* [What you have to do] Nothing but the lines from the start of the records through the line that contains "The width and height of the screenshot is (393, 698)." is to be copied, and each is to be copied exactly.

* [Data for processing]

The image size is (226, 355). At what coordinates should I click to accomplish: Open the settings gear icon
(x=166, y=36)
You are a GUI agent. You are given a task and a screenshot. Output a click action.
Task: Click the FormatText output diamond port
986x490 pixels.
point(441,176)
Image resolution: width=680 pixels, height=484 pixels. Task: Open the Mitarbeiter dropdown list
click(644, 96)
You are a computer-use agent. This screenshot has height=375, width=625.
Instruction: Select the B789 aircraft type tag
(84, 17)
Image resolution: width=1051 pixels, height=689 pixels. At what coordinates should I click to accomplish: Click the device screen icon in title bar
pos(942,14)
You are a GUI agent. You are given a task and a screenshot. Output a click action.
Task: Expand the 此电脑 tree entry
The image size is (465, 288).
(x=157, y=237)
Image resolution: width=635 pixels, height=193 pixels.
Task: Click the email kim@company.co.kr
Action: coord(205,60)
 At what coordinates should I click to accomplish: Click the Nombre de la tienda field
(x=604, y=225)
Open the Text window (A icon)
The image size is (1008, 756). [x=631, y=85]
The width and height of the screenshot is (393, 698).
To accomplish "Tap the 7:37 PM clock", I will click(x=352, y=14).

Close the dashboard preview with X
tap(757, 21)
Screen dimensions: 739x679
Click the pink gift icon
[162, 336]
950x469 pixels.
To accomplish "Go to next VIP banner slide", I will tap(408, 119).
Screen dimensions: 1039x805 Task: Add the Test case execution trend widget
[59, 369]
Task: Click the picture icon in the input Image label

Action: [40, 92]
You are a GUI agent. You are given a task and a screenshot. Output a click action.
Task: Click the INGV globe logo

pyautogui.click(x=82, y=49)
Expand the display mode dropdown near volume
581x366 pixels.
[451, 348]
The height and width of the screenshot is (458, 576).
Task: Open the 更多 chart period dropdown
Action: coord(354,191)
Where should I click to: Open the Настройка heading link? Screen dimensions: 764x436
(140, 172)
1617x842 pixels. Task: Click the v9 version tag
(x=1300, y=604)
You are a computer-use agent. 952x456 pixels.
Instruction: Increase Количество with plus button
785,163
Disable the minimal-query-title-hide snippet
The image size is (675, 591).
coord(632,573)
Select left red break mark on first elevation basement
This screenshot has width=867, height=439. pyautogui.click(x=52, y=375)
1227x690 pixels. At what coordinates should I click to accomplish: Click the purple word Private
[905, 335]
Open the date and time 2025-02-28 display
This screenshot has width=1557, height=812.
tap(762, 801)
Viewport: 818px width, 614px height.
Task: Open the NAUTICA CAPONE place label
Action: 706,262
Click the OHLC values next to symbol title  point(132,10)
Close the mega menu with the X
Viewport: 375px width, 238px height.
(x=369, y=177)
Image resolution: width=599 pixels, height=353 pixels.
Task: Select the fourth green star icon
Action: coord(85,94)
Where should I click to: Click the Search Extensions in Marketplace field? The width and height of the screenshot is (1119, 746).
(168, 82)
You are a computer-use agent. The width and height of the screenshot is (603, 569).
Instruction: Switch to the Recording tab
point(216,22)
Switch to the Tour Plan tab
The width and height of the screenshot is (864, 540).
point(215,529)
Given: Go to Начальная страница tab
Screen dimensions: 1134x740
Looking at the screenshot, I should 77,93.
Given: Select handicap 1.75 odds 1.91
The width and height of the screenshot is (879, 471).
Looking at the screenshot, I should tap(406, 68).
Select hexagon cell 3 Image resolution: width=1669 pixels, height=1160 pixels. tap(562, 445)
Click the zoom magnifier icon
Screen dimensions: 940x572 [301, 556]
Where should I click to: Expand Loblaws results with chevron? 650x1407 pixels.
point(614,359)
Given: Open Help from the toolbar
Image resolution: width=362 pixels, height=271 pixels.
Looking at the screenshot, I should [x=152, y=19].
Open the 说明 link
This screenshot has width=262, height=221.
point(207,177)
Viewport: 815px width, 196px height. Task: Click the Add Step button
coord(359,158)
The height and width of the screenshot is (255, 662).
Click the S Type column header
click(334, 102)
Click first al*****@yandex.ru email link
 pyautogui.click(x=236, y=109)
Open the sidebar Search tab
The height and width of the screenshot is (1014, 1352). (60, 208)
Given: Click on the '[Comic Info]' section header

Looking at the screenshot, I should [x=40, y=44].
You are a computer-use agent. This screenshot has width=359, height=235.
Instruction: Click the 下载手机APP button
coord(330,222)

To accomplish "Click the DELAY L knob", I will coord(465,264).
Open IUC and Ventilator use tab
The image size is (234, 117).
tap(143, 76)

* [Response below]
The image size is (226, 355). At what coordinates should I click to accomplish: Open the settings gear icon
(x=166, y=36)
You are a GUI agent. You are given a task and a screenshot. Output a click action.
Task: Click the FormatText output diamond port
986x490 pixels.
point(441,176)
Image resolution: width=680 pixels, height=484 pixels. Task: Open the Mitarbeiter dropdown list
click(644, 96)
You are a computer-use agent. This screenshot has height=375, width=625.
Instruction: Select the B789 aircraft type tag
(84, 17)
Image resolution: width=1051 pixels, height=689 pixels. At what coordinates should I click to accomplish: Click the device screen icon in title bar
pos(942,14)
You are a GUI agent. You are given a task and a screenshot. Output a click action.
Task: Expand the 此电脑 tree entry
The image size is (465, 288).
(x=157, y=237)
Image resolution: width=635 pixels, height=193 pixels.
Task: Click the email kim@company.co.kr
Action: coord(205,60)
 At what coordinates should I click to accomplish: Click the Nombre de la tienda field
(x=604, y=225)
Open the Text window (A icon)
The image size is (1008, 756). [x=631, y=85]
The width and height of the screenshot is (393, 698).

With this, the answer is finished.